Two of the RFA main goals are the characterization of epitopes derived from the Large Scale Allergen Epitope Identification Contracts, 1) as a function of seasonality and 2) disease progression. Accordingly, we propose to test the hypothesis that different stages (in-season versus out-of-season), types (rhinitis versus asthma) and severities of allergic disease are associated with not only differential magnitude of T cell responses, but also distinctive patterns in terms of the TH subsets involved and their interplay.
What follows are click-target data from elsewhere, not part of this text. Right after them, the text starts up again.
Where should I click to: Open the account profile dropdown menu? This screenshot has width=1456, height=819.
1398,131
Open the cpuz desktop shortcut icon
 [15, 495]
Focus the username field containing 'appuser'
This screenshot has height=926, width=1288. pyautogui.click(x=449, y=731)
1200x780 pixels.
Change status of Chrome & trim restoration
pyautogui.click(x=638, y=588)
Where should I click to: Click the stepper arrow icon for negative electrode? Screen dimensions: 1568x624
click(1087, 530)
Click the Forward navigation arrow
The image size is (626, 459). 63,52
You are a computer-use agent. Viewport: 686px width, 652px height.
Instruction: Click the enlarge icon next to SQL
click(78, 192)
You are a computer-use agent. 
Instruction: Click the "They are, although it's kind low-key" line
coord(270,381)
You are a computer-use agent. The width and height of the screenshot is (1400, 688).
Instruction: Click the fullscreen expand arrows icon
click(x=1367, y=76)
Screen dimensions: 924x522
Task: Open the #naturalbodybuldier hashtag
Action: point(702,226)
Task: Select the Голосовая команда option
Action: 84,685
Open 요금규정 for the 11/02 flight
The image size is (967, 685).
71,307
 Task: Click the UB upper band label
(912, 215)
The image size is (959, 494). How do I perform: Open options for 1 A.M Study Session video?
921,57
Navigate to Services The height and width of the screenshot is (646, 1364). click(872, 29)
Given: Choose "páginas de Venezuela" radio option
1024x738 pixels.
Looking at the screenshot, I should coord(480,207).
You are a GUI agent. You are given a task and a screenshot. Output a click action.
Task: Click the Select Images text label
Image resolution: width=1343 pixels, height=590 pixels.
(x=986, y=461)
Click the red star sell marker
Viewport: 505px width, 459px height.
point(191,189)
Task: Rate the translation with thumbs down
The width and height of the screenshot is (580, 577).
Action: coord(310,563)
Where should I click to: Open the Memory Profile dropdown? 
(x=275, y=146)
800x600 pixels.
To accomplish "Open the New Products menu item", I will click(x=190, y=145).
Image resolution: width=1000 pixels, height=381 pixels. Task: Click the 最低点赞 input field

We will focus on immunodominant regions from three important allergens, namely timothy grass (TG), house dust mite (HDM) and cat dander (CD). In our first Aim, we propose to characterize responses in moderate/severe (MO/SA) and mild asthmatics (MA), and contrast them with those observed in non-asthmatic individuals suffering from allergic rhinitis (AR). Preliminary data suggest that differential ILIO, ILI7 and IFNy production correlate with different disease states. Here, we propose to characterize the subsets of TH cells producing these lymphokines ex vivo and following in vitro stimulation, by ELISPOT, intracellular cytokine staining (ICS) and tetramer staining assays. We will further examine whether the different subsets are distinct or can originate from each other in vitro, because of TH cell plasticity. Preliminary data also suggest that the relative balance of TH subsets differs substantially when TG and HDM responses are compared. We will therefore investigate whether different distributions of TH subsets correlate with allergen source. Our preliminary data further highlights dramatic differences in magnitude of TG responses as a function of seasonal exposure. In the second Aim we propose to determine in longitudinal studies response magnitude and TH functional subsets. In a further series of experiments we will perform challenge studies utilizing TG pollen extracts. We expect that because of a more vigorous response TH cells might be more easily detectable ex vivo, and characterized in greater detail without potential alterations introduced by in vitro culture. These studies will characterize the functional T cell subsets involved in different disease settings and as a function of seasonality.

Public Health Relevance

The proposed studies ask whether there are differences, either in strength or quality, in the immune responses detected in different type of allergies (AR versus asthma) or in- versus out-of-season, using well defined protein fragments (epitopes) derived from allergens such as TG pollen, HDM and CD. Understandingthe differences in response might suggest effective and safe ways to intervene to cure or prevent allergies.

National Institute of Health (NIH)
National Institute of Allergy and Infectious Diseases (NIAID)
Research Program--Cooperative Agreements (U19)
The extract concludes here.